++++ Material for this exercise ++++
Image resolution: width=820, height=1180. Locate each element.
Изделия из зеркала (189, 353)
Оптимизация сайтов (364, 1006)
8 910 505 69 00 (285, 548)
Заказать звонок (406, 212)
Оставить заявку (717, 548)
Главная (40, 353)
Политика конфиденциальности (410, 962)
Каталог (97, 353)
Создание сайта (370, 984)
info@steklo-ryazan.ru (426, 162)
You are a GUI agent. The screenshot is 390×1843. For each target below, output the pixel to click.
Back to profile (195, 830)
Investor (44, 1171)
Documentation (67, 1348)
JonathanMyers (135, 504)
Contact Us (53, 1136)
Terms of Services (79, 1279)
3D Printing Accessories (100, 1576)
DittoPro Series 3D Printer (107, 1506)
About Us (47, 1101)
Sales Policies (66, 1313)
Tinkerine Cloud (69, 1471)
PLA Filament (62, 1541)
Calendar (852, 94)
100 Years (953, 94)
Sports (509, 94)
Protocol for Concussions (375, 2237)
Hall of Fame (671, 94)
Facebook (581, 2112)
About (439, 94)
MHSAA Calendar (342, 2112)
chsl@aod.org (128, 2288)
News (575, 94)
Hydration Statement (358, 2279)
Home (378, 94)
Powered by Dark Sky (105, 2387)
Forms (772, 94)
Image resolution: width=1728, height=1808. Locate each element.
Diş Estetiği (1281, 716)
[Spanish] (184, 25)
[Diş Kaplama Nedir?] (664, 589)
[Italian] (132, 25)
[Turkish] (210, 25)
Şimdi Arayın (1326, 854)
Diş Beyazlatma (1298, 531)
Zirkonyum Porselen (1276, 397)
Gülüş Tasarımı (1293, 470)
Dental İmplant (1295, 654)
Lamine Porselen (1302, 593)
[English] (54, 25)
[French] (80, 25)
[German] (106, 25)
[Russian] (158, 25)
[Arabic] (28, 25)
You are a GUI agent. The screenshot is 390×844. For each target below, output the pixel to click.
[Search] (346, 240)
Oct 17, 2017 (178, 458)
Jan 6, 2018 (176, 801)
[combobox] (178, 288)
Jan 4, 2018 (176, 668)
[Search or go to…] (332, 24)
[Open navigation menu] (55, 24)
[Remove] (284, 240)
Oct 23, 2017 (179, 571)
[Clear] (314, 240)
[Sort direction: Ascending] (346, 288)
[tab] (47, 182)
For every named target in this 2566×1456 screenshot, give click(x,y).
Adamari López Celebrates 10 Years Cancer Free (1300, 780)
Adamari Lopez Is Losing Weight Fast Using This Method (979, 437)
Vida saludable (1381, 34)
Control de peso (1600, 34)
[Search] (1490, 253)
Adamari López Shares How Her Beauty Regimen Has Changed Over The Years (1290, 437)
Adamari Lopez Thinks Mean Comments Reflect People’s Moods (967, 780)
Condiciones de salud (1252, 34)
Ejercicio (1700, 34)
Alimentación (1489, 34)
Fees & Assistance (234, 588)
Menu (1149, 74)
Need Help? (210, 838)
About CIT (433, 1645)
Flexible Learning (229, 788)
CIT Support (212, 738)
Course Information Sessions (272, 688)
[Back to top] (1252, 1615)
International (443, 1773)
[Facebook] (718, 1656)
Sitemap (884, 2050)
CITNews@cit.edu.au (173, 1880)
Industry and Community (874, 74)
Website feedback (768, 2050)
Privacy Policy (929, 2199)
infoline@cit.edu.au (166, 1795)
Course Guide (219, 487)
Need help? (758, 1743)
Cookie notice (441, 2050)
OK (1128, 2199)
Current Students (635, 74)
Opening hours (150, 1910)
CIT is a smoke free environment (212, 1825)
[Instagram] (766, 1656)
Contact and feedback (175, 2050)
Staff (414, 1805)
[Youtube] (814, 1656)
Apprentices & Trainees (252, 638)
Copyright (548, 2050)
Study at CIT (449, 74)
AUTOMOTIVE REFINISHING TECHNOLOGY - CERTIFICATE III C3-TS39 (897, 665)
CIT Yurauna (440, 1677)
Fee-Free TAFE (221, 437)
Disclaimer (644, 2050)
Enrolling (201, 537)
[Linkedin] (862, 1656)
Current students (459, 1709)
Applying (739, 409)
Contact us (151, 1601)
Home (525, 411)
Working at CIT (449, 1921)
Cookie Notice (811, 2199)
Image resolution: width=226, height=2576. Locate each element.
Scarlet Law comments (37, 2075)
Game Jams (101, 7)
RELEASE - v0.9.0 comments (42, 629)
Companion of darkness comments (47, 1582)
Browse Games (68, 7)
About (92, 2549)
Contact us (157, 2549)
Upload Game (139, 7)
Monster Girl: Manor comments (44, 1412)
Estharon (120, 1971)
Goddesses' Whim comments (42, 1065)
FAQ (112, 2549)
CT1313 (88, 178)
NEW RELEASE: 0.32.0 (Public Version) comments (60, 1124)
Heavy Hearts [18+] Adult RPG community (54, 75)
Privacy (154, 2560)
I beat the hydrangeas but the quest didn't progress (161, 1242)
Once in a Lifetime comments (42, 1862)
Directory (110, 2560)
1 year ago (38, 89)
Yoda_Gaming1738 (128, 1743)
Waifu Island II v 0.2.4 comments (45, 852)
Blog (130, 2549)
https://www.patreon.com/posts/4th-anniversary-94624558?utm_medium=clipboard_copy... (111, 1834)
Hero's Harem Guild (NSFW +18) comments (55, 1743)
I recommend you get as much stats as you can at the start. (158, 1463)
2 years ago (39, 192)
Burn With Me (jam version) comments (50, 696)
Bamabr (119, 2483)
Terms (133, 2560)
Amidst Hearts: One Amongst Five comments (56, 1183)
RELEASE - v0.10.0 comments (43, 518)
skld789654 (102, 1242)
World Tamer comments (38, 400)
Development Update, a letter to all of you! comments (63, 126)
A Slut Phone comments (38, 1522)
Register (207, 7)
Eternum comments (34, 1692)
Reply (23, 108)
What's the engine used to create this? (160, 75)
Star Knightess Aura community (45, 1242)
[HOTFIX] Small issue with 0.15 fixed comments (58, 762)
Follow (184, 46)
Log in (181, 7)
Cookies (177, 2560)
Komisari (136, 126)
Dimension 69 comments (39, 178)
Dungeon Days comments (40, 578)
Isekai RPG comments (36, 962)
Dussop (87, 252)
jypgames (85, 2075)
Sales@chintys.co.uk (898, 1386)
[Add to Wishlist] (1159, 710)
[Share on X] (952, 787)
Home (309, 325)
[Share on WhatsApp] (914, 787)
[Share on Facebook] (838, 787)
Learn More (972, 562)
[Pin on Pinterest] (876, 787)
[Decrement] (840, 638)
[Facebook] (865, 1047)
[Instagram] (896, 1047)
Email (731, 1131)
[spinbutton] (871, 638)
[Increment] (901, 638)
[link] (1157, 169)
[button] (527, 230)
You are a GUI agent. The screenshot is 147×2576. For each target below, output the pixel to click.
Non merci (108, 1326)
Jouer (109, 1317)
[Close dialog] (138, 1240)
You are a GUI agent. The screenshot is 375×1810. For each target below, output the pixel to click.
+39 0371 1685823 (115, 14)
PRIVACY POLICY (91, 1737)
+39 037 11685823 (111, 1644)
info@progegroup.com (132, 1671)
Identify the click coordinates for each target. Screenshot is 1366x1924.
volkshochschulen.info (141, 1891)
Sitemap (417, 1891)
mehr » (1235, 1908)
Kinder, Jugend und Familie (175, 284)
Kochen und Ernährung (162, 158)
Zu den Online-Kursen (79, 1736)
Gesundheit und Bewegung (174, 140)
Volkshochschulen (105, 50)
++++
▶ _Prompt_: Could you print all of the data above once more, unaltered?

▶ _Written response_:
Image resolution: width=820, height=1180. Locate each element.
Изделия из зеркала (189, 353)
Оптимизация сайтов (364, 1006)
8 910 505 69 00 (285, 548)
Заказать звонок (406, 212)
Оставить заявку (717, 548)
Главная (40, 353)
Политика конфиденциальности (410, 962)
Каталог (97, 353)
Создание сайта (370, 984)
info@steklo-ryazan.ru (426, 162)
You are a GUI agent. The screenshot is 390×1843. For each target below, output the pixel to click.
Back to profile (195, 830)
Investor (44, 1171)
Documentation (67, 1348)
JonathanMyers (135, 504)
Contact Us (53, 1136)
Terms of Services (79, 1279)
3D Printing Accessories (100, 1576)
DittoPro Series 3D Printer (107, 1506)
About Us (47, 1101)
Sales Policies (66, 1313)
Tinkerine Cloud (69, 1471)
PLA Filament (62, 1541)
Calendar (852, 94)
100 Years (953, 94)
Sports (509, 94)
Protocol for Concussions (375, 2237)
Hall of Fame (671, 94)
Facebook (581, 2112)
About (439, 94)
MHSAA Calendar (342, 2112)
chsl@aod.org (128, 2288)
News (575, 94)
Hydration Statement (358, 2279)
Home (378, 94)
Powered by Dark Sky (105, 2387)
Forms (772, 94)
Image resolution: width=1728, height=1808. Locate each element.
Diş Estetiği (1281, 716)
[Spanish] (184, 25)
[Diş Kaplama Nedir?] (664, 589)
[Italian] (132, 25)
[Turkish] (210, 25)
Şimdi Arayın (1326, 854)
Diş Beyazlatma (1298, 531)
Zirkonyum Porselen (1276, 397)
Gülüş Tasarımı (1293, 470)
Dental İmplant (1295, 654)
Lamine Porselen (1302, 593)
[English] (54, 25)
[French] (80, 25)
[German] (106, 25)
[Russian] (158, 25)
[Arabic] (28, 25)
You are a GUI agent. The screenshot is 390×844. For each target below, output the pixel to click.
[Search] (346, 240)
Oct 17, 2017 (178, 458)
Jan 6, 2018 (176, 801)
[combobox] (178, 288)
Jan 4, 2018 (176, 668)
[Search or go to…] (332, 24)
[Open navigation menu] (55, 24)
[Remove] (284, 240)
Oct 23, 2017 (179, 571)
[Clear] (314, 240)
[Sort direction: Ascending] (346, 288)
[tab] (47, 182)
For every named target in this 2566×1456 screenshot, give click(x,y).
Adamari López Celebrates 10 Years Cancer Free (1300, 780)
Adamari Lopez Is Losing Weight Fast Using This Method (979, 437)
Vida saludable (1381, 34)
Control de peso (1600, 34)
[Search] (1490, 253)
Adamari López Shares How Her Beauty Regimen Has Changed Over The Years (1290, 437)
Adamari Lopez Thinks Mean Comments Reflect People’s Moods (967, 780)
Condiciones de salud (1252, 34)
Ejercicio (1700, 34)
Alimentación (1489, 34)
Fees & Assistance (234, 588)
Menu (1149, 74)
Need Help? (210, 838)
About CIT (433, 1645)
Flexible Learning (229, 788)
CIT Support (212, 738)
Course Information Sessions (272, 688)
[Back to top] (1252, 1615)
International (443, 1773)
[Facebook] (718, 1656)
Sitemap (884, 2050)
CITNews@cit.edu.au (173, 1880)
Industry and Community (874, 74)
Website feedback (768, 2050)
Privacy Policy (929, 2199)
infoline@cit.edu.au (166, 1795)
Course Guide (219, 487)
Need help? (758, 1743)
Cookie notice (441, 2050)
OK (1128, 2199)
Current Students (635, 74)
Opening hours (150, 1910)
CIT is a smoke free environment (212, 1825)
[Instagram] (766, 1656)
Contact and feedback (175, 2050)
Staff (414, 1805)
[Youtube] (814, 1656)
Apprentices & Trainees (252, 638)
Copyright (548, 2050)
Study at CIT (449, 74)
AUTOMOTIVE REFINISHING TECHNOLOGY - CERTIFICATE III C3-TS39 (897, 665)
CIT Yurauna (440, 1677)
Fee-Free TAFE (221, 437)
Disclaimer (644, 2050)
Enrolling (201, 537)
[Linkedin] (862, 1656)
Current students (459, 1709)
Applying (739, 409)
Contact us (151, 1601)
Home (525, 411)
Working at CIT (449, 1921)
Cookie Notice (811, 2199)
Image resolution: width=226, height=2576. Locate each element.
Scarlet Law comments (37, 2075)
Game Jams (101, 7)
RELEASE - v0.9.0 comments (42, 629)
Companion of darkness comments (47, 1582)
Browse Games (68, 7)
About (92, 2549)
Contact us (157, 2549)
Upload Game (139, 7)
Monster Girl: Manor comments (44, 1412)
Estharon (120, 1971)
Goddesses' Whim comments (42, 1065)
FAQ (112, 2549)
CT1313 (88, 178)
NEW RELEASE: 0.32.0 (Public Version) comments (60, 1124)
Heavy Hearts [18+] Adult RPG community (54, 75)
Privacy (154, 2560)
I beat the hydrangeas but the quest didn't progress (161, 1242)
Once in a Lifetime comments (42, 1862)
Directory (110, 2560)
1 year ago (38, 89)
Yoda_Gaming1738 (128, 1743)
Waifu Island II v 0.2.4 comments (45, 852)
Blog (130, 2549)
https://www.patreon.com/posts/4th-anniversary-94624558?utm_medium=clipboard_copy... (111, 1834)
Hero's Harem Guild (NSFW +18) comments (55, 1743)
I recommend you get as much stats as you can at the start. (158, 1463)
2 years ago (39, 192)
Burn With Me (jam version) comments (50, 696)
Bamabr (119, 2483)
Terms (133, 2560)
Amidst Hearts: One Amongst Five comments (56, 1183)
RELEASE - v0.10.0 comments (43, 518)
skld789654 (102, 1242)
World Tamer comments (38, 400)
Development Update, a letter to all of you! comments (63, 126)
A Slut Phone comments (38, 1522)
Register (207, 7)
Eternum comments (34, 1692)
Reply (23, 108)
What's the engine used to create this? (160, 75)
Star Knightess Aura community (45, 1242)
[HOTFIX] Small issue with 0.15 fixed comments (58, 762)
Follow (184, 46)
Log in (181, 7)
Cookies (177, 2560)
Komisari (136, 126)
Dimension 69 comments (39, 178)
Dungeon Days comments (40, 578)
Isekai RPG comments (36, 962)
Dussop (87, 252)
jypgames (85, 2075)
Sales@chintys.co.uk (898, 1386)
[Add to Wishlist] (1159, 710)
[Share on X] (952, 787)
Home (309, 325)
[Share on WhatsApp] (914, 787)
[Share on Facebook] (838, 787)
Learn More (972, 562)
[Pin on Pinterest] (876, 787)
[Decrement] (840, 638)
[Facebook] (865, 1047)
[Instagram] (896, 1047)
Email (731, 1131)
[spinbutton] (871, 638)
[Increment] (901, 638)
[link] (1157, 169)
[button] (527, 230)
You are a GUI agent. The screenshot is 147×2576. For each target below, output the pixel to click.
Non merci (108, 1326)
Jouer (109, 1317)
[Close dialog] (138, 1240)
You are a GUI agent. The screenshot is 375×1810. For each target below, output the pixel to click.
+39 0371 1685823 (115, 14)
PRIVACY POLICY (91, 1737)
+39 037 11685823 (111, 1644)
info@progegroup.com (132, 1671)
Identify the click coordinates for each target. Screenshot is 1366x1924.
volkshochschulen.info (141, 1891)
Sitemap (417, 1891)
mehr » (1235, 1908)
Kinder, Jugend und Familie (175, 284)
Kochen und Ernährung (162, 158)
Zu den Online-Kursen (79, 1736)
Gesundheit und Bewegung (174, 140)
Volkshochschulen (105, 50)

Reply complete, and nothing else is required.